To explore this problem, we will simulate datasets by choosing a true prevalence (which we call \(\theta\)) and a sample size (\(n\)), then drawing from the Binomial distribution with parameters \(n\) and \(\theta\). This is equivalent to flipping \(n\) coins, each of which comes up “head” with probability \(\theta\), and counting the number of heads: in other words, each person we survey has probability \(\theta\) of being infected, independently of all others. Let’s call the proportion of the simulated survey that had a positive test \(\hat p\). Then, we’re interested in how close \(\hat p\) is to \(\theta\), and how that depends on \(n\). The results will depend on \(\theta\), so we’ll pick two reasonable values of \(\theta\), and show results for each; 0.2% and 2.0%.

Let’s look at how close \(\hat p\) tends to be to \(\theta\). The figure below shows the range of estimated prevalences across a range of sample sizes: the black line, grey lines, and red lines, respectively, show the mean, middle 50%, and middle 95% of the estimated prevalences across 400 simulated surveys. So, for instance, the results of a new survey of sample size n will fall between the grey lines above that value of n with probability 50%, and between the red lines with probability 95%. Range of estimated prevalences.

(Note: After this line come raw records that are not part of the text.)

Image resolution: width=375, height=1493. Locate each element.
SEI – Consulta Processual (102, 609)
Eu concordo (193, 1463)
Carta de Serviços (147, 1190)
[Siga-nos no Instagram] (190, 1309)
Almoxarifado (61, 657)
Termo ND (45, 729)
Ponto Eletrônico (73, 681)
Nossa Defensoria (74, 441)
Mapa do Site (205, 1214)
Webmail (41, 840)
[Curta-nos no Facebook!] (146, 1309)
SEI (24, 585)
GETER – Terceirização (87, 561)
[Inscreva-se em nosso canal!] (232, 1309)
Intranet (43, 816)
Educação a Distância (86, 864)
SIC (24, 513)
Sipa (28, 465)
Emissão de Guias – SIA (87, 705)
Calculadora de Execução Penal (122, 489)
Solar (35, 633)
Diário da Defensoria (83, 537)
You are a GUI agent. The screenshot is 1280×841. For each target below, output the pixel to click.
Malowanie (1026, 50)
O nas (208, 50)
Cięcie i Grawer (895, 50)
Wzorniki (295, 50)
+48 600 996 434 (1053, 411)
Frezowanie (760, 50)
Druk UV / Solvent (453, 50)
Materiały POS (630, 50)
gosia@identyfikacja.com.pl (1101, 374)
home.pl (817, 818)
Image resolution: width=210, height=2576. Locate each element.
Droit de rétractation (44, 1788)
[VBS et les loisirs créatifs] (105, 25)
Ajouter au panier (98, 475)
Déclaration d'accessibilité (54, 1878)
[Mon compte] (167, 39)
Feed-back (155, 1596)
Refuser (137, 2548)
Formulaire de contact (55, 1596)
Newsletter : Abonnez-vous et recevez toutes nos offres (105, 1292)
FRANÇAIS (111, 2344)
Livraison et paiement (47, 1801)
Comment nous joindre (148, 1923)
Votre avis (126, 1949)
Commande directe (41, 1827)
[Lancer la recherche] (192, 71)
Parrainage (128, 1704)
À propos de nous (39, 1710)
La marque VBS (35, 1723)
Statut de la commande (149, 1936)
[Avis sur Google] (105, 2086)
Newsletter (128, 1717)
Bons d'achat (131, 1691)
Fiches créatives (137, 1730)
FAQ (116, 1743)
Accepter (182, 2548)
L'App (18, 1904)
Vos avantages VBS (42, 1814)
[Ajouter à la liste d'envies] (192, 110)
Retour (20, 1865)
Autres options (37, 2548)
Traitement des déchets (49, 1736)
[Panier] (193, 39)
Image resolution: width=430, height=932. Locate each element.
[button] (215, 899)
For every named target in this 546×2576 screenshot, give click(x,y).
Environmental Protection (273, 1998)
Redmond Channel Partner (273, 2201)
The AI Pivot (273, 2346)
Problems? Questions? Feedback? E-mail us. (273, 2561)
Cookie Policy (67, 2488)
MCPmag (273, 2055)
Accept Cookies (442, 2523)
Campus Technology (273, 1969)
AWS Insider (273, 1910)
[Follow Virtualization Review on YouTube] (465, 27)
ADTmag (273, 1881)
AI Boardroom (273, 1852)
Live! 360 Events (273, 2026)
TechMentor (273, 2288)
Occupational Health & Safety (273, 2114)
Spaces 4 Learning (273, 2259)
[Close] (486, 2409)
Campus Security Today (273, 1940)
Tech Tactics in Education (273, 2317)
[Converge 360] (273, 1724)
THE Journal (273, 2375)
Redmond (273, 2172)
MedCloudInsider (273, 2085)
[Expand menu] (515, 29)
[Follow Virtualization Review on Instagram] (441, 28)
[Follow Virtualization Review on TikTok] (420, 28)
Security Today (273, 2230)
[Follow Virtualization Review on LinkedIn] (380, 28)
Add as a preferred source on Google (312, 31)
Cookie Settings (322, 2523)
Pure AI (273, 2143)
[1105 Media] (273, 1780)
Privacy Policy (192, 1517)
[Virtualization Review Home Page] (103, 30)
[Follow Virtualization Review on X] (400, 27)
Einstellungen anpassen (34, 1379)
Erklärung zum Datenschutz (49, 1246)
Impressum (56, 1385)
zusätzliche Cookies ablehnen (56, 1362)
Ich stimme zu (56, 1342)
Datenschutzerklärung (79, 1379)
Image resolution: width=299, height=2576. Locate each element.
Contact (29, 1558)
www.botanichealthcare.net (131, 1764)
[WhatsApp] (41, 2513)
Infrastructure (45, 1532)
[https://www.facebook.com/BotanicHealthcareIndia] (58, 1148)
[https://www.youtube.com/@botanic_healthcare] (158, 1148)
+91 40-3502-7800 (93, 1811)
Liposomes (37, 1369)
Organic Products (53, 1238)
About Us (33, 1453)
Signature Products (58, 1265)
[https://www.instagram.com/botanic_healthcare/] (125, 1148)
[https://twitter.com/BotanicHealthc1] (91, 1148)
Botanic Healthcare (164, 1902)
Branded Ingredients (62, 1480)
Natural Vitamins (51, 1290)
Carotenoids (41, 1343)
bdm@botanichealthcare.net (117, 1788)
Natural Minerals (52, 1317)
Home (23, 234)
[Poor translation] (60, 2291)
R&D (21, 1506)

Here, we see that the mean always tracks the truth, and that accuracy improves as sample size increases. Notice that at the lower prevalence (\(\theta = 0.2\)%), the grey line is at zero until around 800, indicating that with sample sizes less than this, there is at least a 25% chance that the survey finds no cases. This makes sense, since 0.2% is only 2 in 1,000.

Conclusions

The results above show that, unsurprisingly, the ability to estimate the true COVID prevalence increases with the sample size, seen above by how the red and grey lines get closer to the true value. At a higher prevalence (around 2%), the estimated prevalence is unlikely to be more than 1% away from the truth if the sample size is above 1,000. At the lower prevalence of 0.2%, estimates are less accurate in relative terms (e.g., there is a reasonable probability with n=2000 that the estimated prevalence is off by a factor of 2), but they are at least as accurate in absolute terms (estimates are within 1% of the truth in all cases, except perhaps below n=100).